┌──

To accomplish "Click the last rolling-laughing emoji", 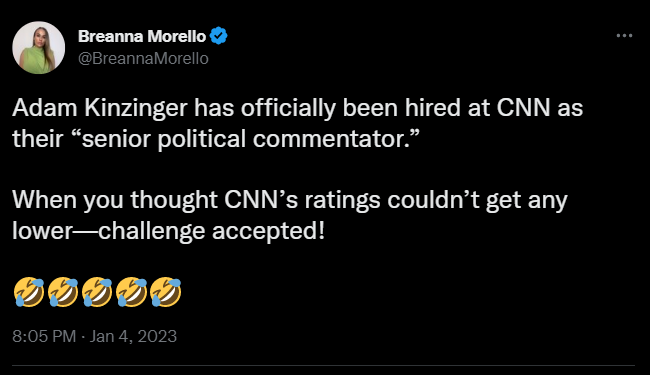I will tap(166, 292).

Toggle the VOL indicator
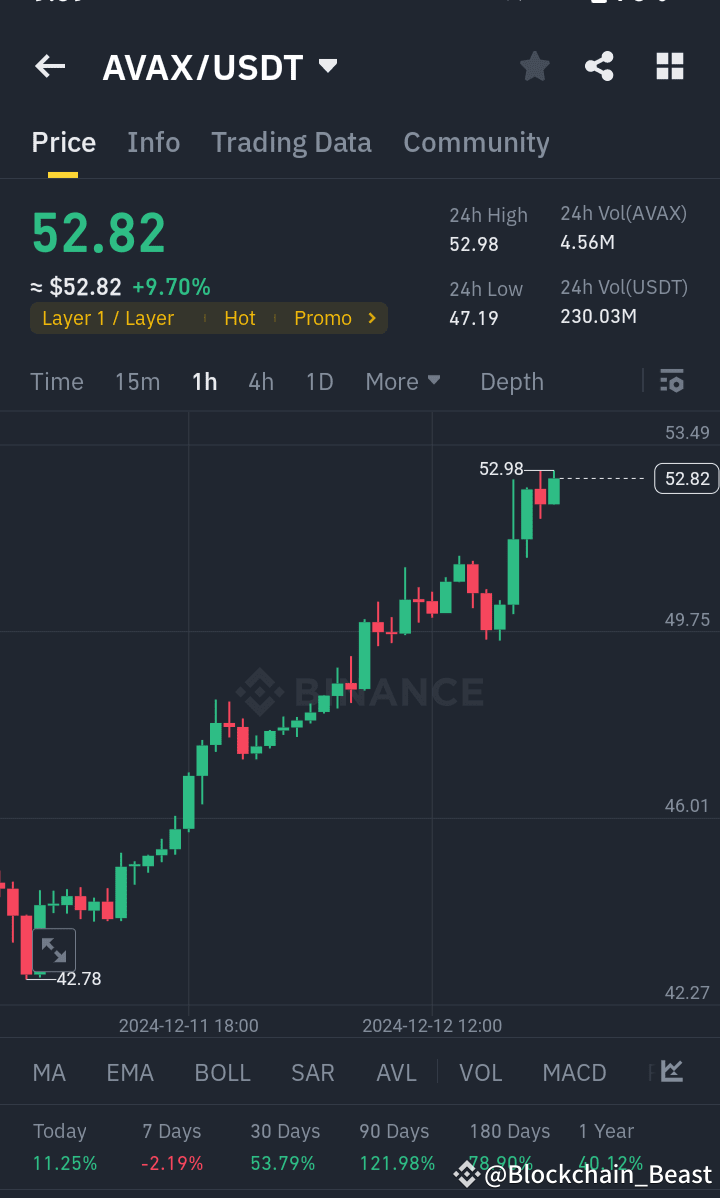pyautogui.click(x=480, y=1071)
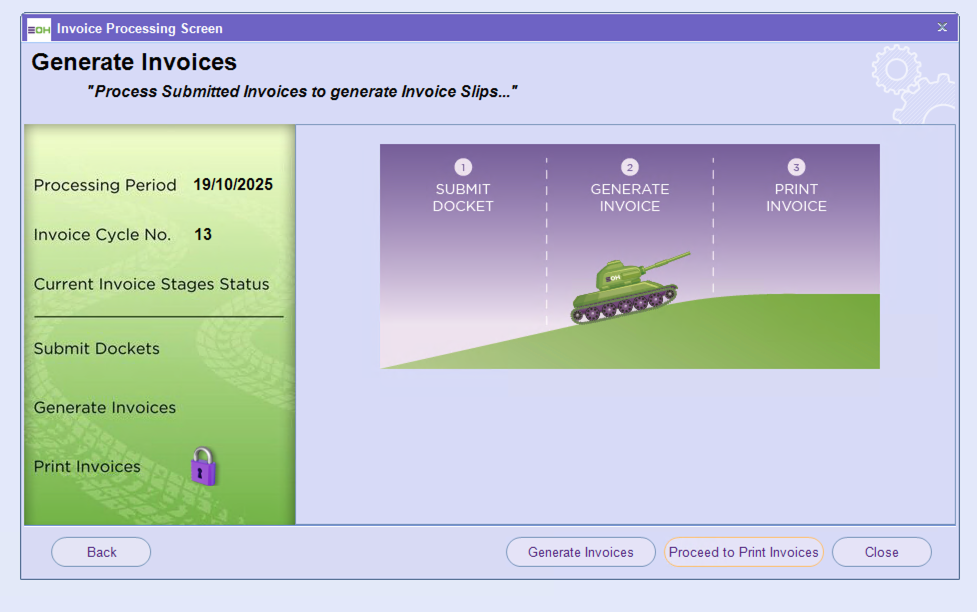Image resolution: width=977 pixels, height=612 pixels.
Task: Select Print Invoices stage text in the left panel
Action: coord(87,467)
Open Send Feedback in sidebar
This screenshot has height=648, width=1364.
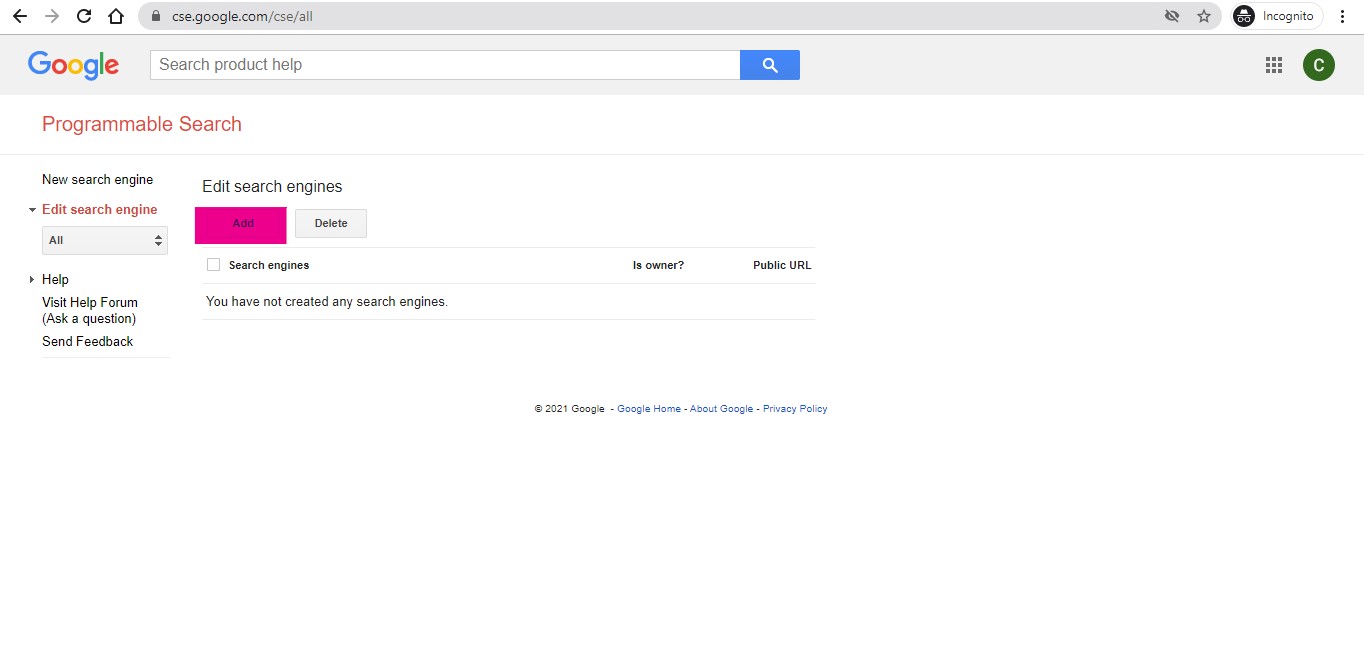point(87,341)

└──

To do
Write out exactly the lines from the line that contains "Toggle the VOL indicator" to the last line of the material above, both included; pictures do not belong in the copy.

Answer space
Toggle the VOL indicator
pyautogui.click(x=480, y=1071)
Image resolution: width=977 pixels, height=612 pixels.
Task: Select Print Invoices stage text in the left panel
Action: coord(87,467)
Open Send Feedback in sidebar
This screenshot has height=648, width=1364.
point(87,341)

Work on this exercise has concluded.